TEXT TO READ
= = = =
Doris Day in Calamity Jane: Gay or straight? In David Butler’s enjoyable musical Western, Day is equally intrigued by chorus girl Allyn McLerie and macho Westerner Howard Keel. She also gets to sing the – in the eyes of some, “gay-undertoned” – Oscar-winning song “Secret Love.”
Doris Day movies: ‘Calamity Jane’ & ‘It’s a Great Feeling’
Doris Day, who turned 89 last April 3, is Turner Classic Movies’ 2013 “Summer Under the Stars” star on Friday, Aug. 2. (Doris Day, by the way, still looks great. Check out “Doris Day Today.”)
Doris Day movies, of course, are frequently shown on TCM. Why? Well, TCM is owned by the mega-conglomerate which also happens to own (among myriad other things) the Warner Bros. film library, which includes not only the Doris Day movies made at Warners from 1948 to 1955, but also Day’s MGM films as well (and the overwhelming majority of MGM releases up to 1986). My point: Don’t expect any Doris Day movie rarity on Friday – in fact, I don’t think such a thing exists.
= = = =
DATA LINES
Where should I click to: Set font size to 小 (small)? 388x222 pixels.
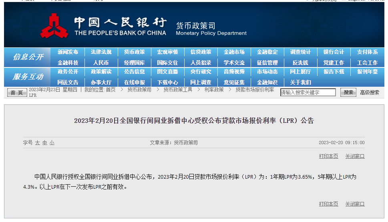pyautogui.click(x=52, y=143)
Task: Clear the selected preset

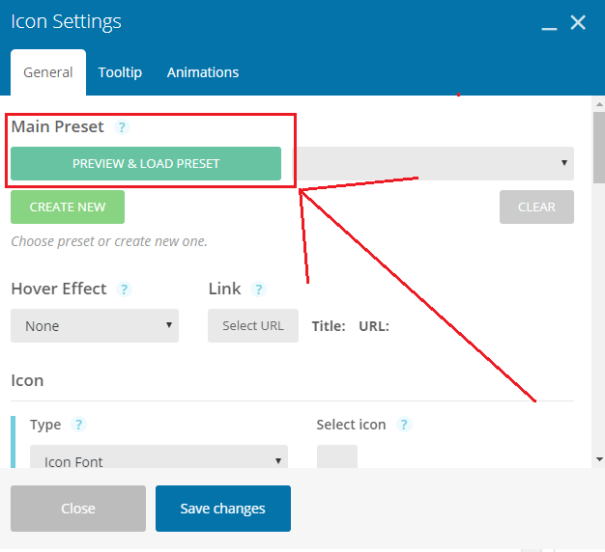Action: [x=536, y=207]
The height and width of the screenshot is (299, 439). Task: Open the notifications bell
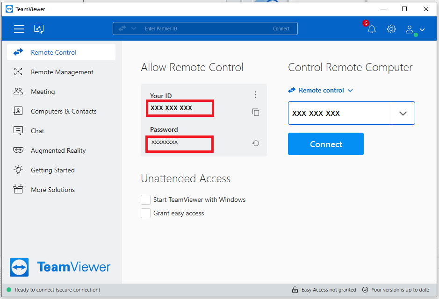(x=371, y=29)
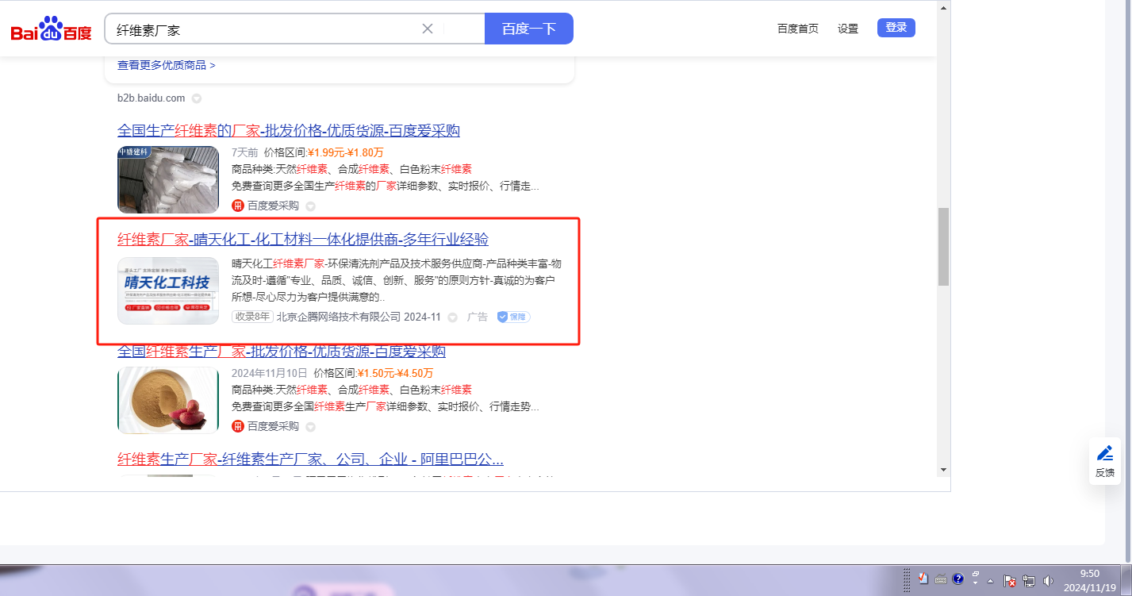The image size is (1132, 596).
Task: Click the 保障 shield badge on the ad result
Action: coord(513,317)
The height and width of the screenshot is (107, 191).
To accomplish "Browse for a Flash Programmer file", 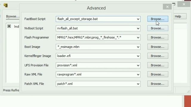I will [x=158, y=37].
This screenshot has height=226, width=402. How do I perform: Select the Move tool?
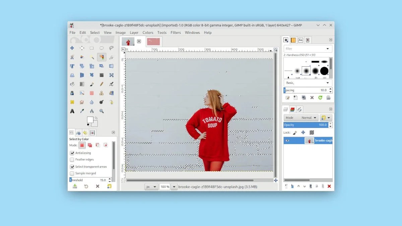pos(72,48)
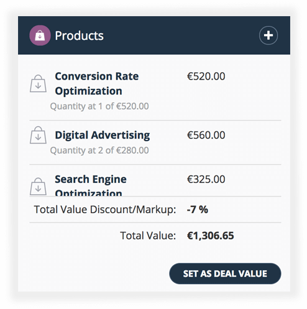Select the Products header title
Screen dimensions: 307x309
pos(79,35)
= = = =
PROBLEM DESCRIPTION
Continue the piece about Doris Day movies on Turner Classic Movies, starting right after its last sentence.

TASK RESULT
Doris Day is ‘Calamity Jane’
If you haven’t watched David Butler’s musical Western Calamity Jane (1953), in which Doris Day has the title role, I highly recommend it. Day’s Calamity Jane is nothing more than Doris Day dressed up in Daniel Boone garb, but who cares? Seldom has a movie been so perfect a showcase for a performer of Day’s caliber – Annie Get Your Gun, starring Betty Hutton as another show-stopping female Westerner, Annie Oakley, comes to mind – and Day fully rises to the occasion, bursting with energy and exuberance while hopping about in men’s clothes, getting into fights, and belting out songs by Paul Francis Webster and Sammy Fain. Heck, Douglas Fairbanks and Burt Lancaster would have collapsed halfway into the movie.
As a plus, Calamity Jane offers loads of suspense: Who does Doris Day’s Calamity Jane truly love? Howard Keel’s Wild Bill Hickok? Philip Carey’s Lieutenant Danny Gilmartin? Or Allyn McLerie’s stage performer Katie Brown? The song “Secret Love,” deservedly won the 1953 Academy Award, and it has since become a sort of (American) gay anthem – something Doris Day finds “wonderful.”
I should add that Calamity Jane was cleverly written by James O’Hanlon, whose movie credits include the Judy Garland musical The Harvey Girls and another Doris Day movie TCM will be showing on Friday, the weak comedy-musical Lucky Me (1954).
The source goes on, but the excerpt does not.